There is a triangle $ABC$ which is not equilateral. The point $H$ is the orthocenter of it. The circumscribed circle of the triangle has a tangent $BK$. The line $HK$ is perpendicular to $BK$. The midpoint of $AC$ is $L$. How to prove $LB$=$LK$?
I drew lines $AH$ and $CH$. Then I plotted a circle with the center $L$ and the diameter $AC$. Suppose the points $D$,$E$ are respectively the intersections of the circle $L$ and the lines $AH$,$CH$. Then I guess that the triangles $LBE$ and $LKD$ are congruent. But I can't prove it.
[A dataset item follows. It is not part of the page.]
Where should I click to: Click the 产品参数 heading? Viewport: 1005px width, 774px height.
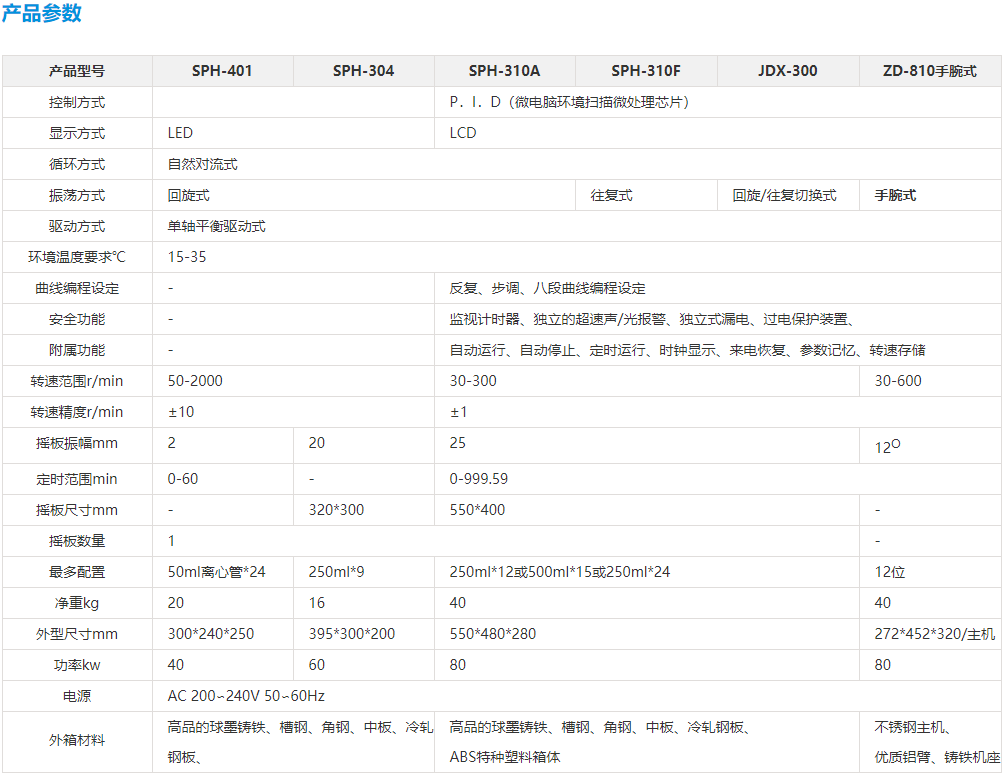click(42, 13)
This problem (original) is easy if you construct the diameter of the circumcircle $BM$.
Notice that $BM$ is the diameter, so $MA\perp AB$ and $MC\perp BC$. Also we have $AH\perp BC$ and $CH\perp AB$. So we have $AHCM$ is a parallelogram. Therefore, we have $M,L,H$ are collinear and $L$ is the midpoint of $MH$.
Now notice that $MB$ is the diameter, it pass the center of the circle, so $BM\perp BK$. Also we draw $LN\perp BK$ intersecting $BK$ at $N$. Since $BM, HK, LN$ are perpendicular to $BK$, we have those three segments are parallel. Furthermore, since we have $L$ is the midpoint of $HM$, we have $N$ is the midpoint of $BK$. So we have $LB=LK$.
For the second problem, your $D$ and $E$ are actually the height from $A$ to $BC$ and from $C$ to $AB$. So $LD=LE$. Furthermore we know that $DE\parallel BK$, since $LD=LE$ and $LB=LK$ we know that the angular bisector of $\angle DLE$ is the perpendicular line to $DE$, thus perpendicular to $BK$, thus parallel to the angular bisector of $\angle BLK$. So the angular bisector of $\angle DLE$ and that of $\angle BLK$ coincide, and thus we know that $\angle DLK=\angle ELB$. By SAS, we know that $\triangle LKD$ and $\triangle LBE$ are congruent.